◆ TRY IT ◆
Only the lines from the beginning of the data through the line holding "Task: Open the three-dot more options menu" belong in the answer, printed exactly and without pictures.

>>>

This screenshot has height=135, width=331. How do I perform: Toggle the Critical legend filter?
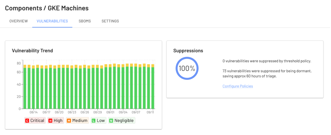(35, 121)
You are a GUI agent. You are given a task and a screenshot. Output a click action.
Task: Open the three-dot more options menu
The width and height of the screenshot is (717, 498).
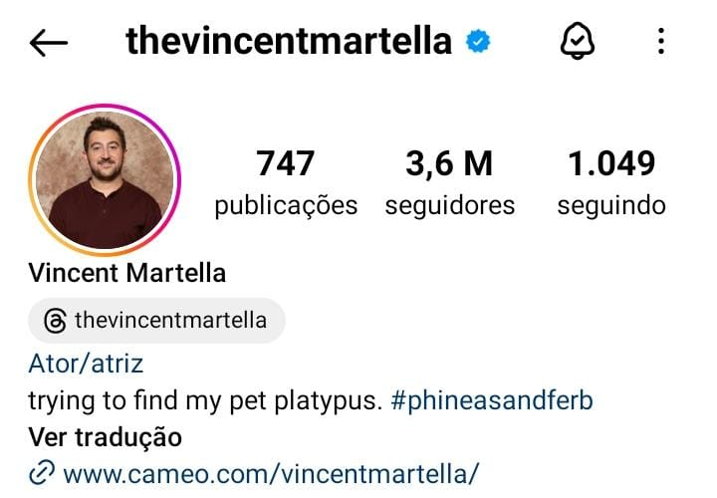662,42
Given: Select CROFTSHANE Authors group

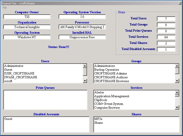Looking at the screenshot, I should pos(111,77).
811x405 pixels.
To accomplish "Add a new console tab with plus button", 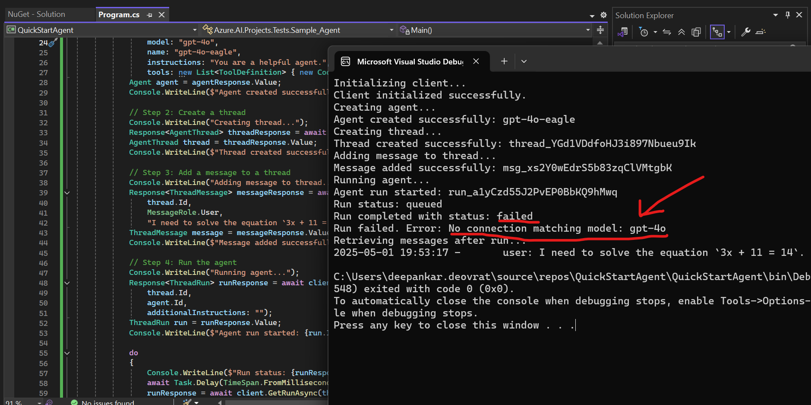I will point(504,61).
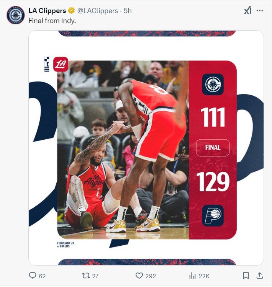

<<<

◆ TASK ANSWER ◆
This screenshot has height=135, width=331. How do I perform: Toggle the Critical legend filter?
(35, 121)
You are a GUI agent. You are given a task and a screenshot. Output a click action.
Task: Open the three-dot more options menu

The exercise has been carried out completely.